The Danish Girl

Lili Elbe, prima transgender della storia, è stata una figura davvero rivoluzionaria. Non necessariamente trasgressiva, perché ha compiuto le sue scelte non guidata dal desiderio di stupire o infrangere le regole, ma perché animata da un profondo bisogno interiore, dalla necessità di assomigliare davvero a se stessa; ma certamente si è trattato di un personaggio unico e capace di segnare un punto di non ritorno. The Danis Girl, il film che racconta la sua storia (dirige Tom Hooper, regista del Discorso del re e del musical Les misérables), è al contrario incredibilmente convenzionale, a tratti persino banale e con un debole sviluppo drammaturgico. La presa di coscienza del giovane pittore Einar, che paradossalmente grazie allo sguardo artistico della moglie comincia a sentirsi dentro e fuori come l’attraente donna Lili, è affrontata con una certa superficialità, con un andamento più meccanico che autentico e profondo. Lili emerge piano piano dalla personalità di Einar quasi per caso e specialmente all’inizio appare una specie di alter ego capriccioso e tutto esteriore. Quando Einar-Lili prende la decisione di affrontare la rischiosa operazione del cambio di sesso allora è più tangibile il suo dolore, il suo coraggio, la volontà di purezza e di assoluto che animano il suo percorso.

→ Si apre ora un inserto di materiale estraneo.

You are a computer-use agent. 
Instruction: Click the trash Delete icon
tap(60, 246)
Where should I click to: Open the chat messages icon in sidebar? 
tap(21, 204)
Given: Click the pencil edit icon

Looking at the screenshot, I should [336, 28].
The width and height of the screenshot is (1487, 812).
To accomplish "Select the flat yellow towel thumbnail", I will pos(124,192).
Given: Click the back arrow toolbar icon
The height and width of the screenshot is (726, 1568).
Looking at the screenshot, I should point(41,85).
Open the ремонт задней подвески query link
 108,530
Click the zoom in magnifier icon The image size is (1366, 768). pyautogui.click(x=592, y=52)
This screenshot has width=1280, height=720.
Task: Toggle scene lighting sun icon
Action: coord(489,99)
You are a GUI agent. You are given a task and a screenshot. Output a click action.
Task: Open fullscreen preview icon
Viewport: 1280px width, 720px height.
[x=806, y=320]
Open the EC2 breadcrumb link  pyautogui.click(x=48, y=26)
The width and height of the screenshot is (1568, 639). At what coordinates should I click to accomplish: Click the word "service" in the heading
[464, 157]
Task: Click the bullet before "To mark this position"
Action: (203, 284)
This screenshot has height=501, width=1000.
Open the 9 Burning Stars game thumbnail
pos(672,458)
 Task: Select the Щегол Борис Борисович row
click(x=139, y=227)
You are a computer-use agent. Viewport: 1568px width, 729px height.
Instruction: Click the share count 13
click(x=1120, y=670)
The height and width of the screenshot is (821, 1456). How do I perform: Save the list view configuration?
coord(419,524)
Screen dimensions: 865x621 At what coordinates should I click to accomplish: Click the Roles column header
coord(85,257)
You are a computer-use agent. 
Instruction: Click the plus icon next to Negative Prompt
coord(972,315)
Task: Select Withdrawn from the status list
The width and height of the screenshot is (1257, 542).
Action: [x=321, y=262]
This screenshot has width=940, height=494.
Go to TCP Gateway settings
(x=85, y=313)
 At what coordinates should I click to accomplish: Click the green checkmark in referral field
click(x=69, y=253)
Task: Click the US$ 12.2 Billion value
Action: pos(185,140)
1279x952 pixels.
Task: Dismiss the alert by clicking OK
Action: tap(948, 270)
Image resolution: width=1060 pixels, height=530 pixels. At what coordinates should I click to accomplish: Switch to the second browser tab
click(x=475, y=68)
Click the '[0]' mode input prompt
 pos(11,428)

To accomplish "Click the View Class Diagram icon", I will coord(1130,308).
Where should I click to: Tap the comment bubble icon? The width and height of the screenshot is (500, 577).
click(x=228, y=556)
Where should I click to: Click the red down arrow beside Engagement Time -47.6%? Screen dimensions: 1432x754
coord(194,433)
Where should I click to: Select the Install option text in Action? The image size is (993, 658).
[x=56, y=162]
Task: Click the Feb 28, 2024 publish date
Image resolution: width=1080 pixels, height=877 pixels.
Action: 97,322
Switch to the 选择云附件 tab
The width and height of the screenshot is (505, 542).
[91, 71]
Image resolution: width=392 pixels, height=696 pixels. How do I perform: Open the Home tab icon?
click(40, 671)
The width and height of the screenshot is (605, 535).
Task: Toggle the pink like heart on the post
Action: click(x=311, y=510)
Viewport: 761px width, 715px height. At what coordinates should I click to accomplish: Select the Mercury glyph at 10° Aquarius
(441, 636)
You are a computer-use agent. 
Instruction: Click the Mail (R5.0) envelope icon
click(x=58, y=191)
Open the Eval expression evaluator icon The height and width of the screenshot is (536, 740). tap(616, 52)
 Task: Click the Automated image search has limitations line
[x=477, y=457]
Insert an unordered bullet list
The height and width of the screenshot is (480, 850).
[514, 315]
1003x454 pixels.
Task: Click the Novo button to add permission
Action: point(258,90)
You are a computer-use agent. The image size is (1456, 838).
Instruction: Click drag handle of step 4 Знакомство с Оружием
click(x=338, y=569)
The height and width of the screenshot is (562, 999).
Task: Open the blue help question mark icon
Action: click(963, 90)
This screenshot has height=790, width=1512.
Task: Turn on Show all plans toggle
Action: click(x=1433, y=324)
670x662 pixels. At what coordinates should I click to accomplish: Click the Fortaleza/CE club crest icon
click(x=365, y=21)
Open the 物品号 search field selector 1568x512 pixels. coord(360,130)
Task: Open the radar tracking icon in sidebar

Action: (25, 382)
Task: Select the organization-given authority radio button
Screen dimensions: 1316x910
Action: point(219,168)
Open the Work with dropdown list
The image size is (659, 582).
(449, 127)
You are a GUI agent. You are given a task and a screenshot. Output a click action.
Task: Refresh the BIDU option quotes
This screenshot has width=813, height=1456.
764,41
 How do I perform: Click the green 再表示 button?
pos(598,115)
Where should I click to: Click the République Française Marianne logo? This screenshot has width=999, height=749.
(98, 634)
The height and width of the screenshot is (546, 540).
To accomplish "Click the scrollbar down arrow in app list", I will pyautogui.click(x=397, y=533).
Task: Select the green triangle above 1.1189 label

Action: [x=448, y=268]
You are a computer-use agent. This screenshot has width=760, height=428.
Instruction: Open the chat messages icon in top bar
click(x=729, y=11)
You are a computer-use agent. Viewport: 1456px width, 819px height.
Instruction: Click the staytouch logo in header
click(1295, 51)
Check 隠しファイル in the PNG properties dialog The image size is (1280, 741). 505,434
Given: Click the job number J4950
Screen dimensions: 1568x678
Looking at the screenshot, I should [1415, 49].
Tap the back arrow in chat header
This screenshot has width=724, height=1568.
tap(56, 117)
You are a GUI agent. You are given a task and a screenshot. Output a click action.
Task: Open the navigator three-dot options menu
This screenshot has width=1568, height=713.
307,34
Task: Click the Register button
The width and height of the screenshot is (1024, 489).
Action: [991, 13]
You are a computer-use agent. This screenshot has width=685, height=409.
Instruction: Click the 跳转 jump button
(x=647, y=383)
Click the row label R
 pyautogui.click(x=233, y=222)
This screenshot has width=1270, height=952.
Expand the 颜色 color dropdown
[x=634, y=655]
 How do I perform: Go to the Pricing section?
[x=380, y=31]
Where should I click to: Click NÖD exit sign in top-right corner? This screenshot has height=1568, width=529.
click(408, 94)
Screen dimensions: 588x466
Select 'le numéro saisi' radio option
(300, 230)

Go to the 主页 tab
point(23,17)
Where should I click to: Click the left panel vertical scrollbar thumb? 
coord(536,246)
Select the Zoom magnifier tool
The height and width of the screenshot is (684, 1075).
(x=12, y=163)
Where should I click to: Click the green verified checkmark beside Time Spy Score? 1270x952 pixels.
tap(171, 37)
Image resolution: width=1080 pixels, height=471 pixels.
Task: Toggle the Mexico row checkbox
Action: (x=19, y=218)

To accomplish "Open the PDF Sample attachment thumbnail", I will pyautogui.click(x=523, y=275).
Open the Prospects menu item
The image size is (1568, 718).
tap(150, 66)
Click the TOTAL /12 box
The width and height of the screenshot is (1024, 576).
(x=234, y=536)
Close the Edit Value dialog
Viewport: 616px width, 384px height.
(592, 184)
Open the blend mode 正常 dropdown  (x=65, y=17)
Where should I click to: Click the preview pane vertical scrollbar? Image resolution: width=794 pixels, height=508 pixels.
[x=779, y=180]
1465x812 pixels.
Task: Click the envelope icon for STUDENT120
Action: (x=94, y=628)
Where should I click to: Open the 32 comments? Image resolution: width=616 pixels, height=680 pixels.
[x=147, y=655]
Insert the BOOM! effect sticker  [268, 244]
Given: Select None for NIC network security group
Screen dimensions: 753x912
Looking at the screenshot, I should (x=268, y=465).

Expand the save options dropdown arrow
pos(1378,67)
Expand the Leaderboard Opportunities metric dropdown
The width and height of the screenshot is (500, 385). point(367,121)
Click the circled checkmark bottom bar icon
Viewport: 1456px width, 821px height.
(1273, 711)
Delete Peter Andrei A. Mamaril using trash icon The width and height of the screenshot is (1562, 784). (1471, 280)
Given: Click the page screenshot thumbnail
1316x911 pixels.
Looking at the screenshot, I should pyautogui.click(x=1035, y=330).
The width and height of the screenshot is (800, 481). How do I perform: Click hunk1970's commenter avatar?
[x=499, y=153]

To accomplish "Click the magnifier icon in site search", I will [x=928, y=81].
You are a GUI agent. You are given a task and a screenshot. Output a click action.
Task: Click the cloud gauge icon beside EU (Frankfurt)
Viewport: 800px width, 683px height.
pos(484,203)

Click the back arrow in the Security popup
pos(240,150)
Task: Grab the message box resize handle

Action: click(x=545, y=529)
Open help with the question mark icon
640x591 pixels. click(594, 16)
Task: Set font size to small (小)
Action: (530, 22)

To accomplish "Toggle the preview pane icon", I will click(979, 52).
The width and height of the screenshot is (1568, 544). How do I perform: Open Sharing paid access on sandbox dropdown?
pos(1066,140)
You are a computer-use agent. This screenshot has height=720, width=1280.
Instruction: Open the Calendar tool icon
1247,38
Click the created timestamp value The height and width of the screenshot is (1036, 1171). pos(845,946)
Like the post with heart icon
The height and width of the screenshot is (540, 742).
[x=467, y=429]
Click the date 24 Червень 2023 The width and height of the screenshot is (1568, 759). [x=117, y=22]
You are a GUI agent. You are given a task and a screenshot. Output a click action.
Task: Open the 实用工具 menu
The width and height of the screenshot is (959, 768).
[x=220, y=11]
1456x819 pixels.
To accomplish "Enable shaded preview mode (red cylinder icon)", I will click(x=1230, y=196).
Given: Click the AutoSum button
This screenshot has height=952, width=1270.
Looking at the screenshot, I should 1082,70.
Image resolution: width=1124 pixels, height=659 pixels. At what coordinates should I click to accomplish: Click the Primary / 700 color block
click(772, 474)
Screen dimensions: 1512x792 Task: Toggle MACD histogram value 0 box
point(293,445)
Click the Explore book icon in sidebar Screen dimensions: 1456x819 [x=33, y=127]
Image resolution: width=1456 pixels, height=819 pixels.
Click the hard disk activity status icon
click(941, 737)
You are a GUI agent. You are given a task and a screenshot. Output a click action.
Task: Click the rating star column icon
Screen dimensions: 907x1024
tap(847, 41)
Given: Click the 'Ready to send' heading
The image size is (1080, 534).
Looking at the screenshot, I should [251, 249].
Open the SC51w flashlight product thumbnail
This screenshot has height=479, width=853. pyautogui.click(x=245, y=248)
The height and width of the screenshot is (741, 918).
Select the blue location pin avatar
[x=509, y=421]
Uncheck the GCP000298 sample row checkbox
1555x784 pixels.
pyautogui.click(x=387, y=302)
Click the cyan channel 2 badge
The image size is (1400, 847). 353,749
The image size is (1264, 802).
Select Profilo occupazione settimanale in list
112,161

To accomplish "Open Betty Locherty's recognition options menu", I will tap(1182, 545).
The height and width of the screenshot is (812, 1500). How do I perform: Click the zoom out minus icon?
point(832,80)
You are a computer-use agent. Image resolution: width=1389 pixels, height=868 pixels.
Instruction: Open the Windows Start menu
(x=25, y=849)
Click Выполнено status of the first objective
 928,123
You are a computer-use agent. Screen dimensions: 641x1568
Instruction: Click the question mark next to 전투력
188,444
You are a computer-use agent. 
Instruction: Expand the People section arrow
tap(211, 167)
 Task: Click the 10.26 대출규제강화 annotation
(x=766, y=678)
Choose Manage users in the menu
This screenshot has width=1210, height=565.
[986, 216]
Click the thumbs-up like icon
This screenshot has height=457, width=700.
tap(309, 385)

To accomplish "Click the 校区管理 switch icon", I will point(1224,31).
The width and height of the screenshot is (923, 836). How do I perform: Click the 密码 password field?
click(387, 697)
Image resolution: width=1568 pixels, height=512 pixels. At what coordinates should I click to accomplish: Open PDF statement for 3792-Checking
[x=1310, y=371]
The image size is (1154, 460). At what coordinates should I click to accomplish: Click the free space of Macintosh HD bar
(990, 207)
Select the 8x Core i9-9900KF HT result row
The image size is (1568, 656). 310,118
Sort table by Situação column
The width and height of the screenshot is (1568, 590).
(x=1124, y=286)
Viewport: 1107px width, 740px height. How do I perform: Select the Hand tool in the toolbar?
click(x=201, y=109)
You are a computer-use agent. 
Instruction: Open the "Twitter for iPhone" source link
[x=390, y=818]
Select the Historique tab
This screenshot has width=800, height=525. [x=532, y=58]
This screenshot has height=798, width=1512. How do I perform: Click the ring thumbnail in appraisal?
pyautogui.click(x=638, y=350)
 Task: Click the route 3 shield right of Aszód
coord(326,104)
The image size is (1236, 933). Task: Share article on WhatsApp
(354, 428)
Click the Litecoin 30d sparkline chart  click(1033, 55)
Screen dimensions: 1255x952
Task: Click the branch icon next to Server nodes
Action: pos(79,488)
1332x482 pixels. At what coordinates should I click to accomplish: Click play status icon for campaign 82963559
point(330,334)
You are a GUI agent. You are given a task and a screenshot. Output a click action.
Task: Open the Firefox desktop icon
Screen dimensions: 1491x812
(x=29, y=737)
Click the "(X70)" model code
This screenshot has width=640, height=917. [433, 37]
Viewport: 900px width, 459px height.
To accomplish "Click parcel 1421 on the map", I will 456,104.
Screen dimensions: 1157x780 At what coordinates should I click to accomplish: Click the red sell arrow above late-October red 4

Il filo conduttore del film è peraltro, più che la trasformazione di Einar in Lili, il suo rapporto con la moglie Gerda, pittrice di talento, intelligente, coraggiosa, anticonformista. Gerda appoggia la scelta di suo marito, anche se questo le costa molta sofferenza. La relazione fra i due è raccontata con una certa ripetitività: lei combattuta tra il dolore per uomo per la progressiva perdita dell’uomo che ha sposato e la volontà di rimanergli comunque accanto, lui sempre più deciso a cambiare, a volte gelido, comunque sempre fragile e e bisognoso di attenzioni. Eddie Redmanyne, vincitore dell’Oscar nel 2015 per La teoria del tutto (dove interpretava lo scienziato Stephen Hawking), è incredibilmente bravo ed è canditato alla statuetta come migliore attore protagonista anche quest’anno. L’attrice svedese Alicia Vikander, che ha la parte meno caratterizzata e quindi più difficile di Gerda, è forse ancora più brava e anche lei potrebbe conquistare un Oscar (come non protagonista, il che non rende giustizia al peso che ha nel film). Ma bastano due attori superlativi a fare un buon film? In questo caso, almeno, no. The Danish Girl è un film corretto, storicamente interessante, mediamente coinvolgente, ma rappresenta un’occasione mancata. Ci sarebbe voluto più coraggio, più spirito visionario, per portare degnamente sullo schermo l’incredibile avventura umana di Lili Elbe (non basta una pur convincente scena di nudo davanti allo specchio per dimostrare autentica audacia). Qui, al di là delle eccellente interpretazioni, ci sono alcuni momenti indovinati, stupende scenografie, bei costumi, ambientazione elegante e internazionale fra la Danimarca, Parigi e Dresda, una fotografia curata ma un po’ troppo da cartolina. E un dolore un po’ troppo addomesticato.
TRAMA
Nella Copenhagen degli anni Venti, il pittore Einar Wegener sente cambiare la propria identità sessuale, dopo che la moglie Gerda lo ha ritratto in abiti femminili. Einar si sente una donna imprigionata nel corpo di un uomo e si riconosce sempre di più nel nome e negli abiti di Lili Elbe. Sarà la prima persona nella storia ad affrontare nel 1930 a Dresda un intervento chirurgico per il cambio di sesso e avrà sempre accanto, pur tra dolore e difficoltà, la moglie Gerda.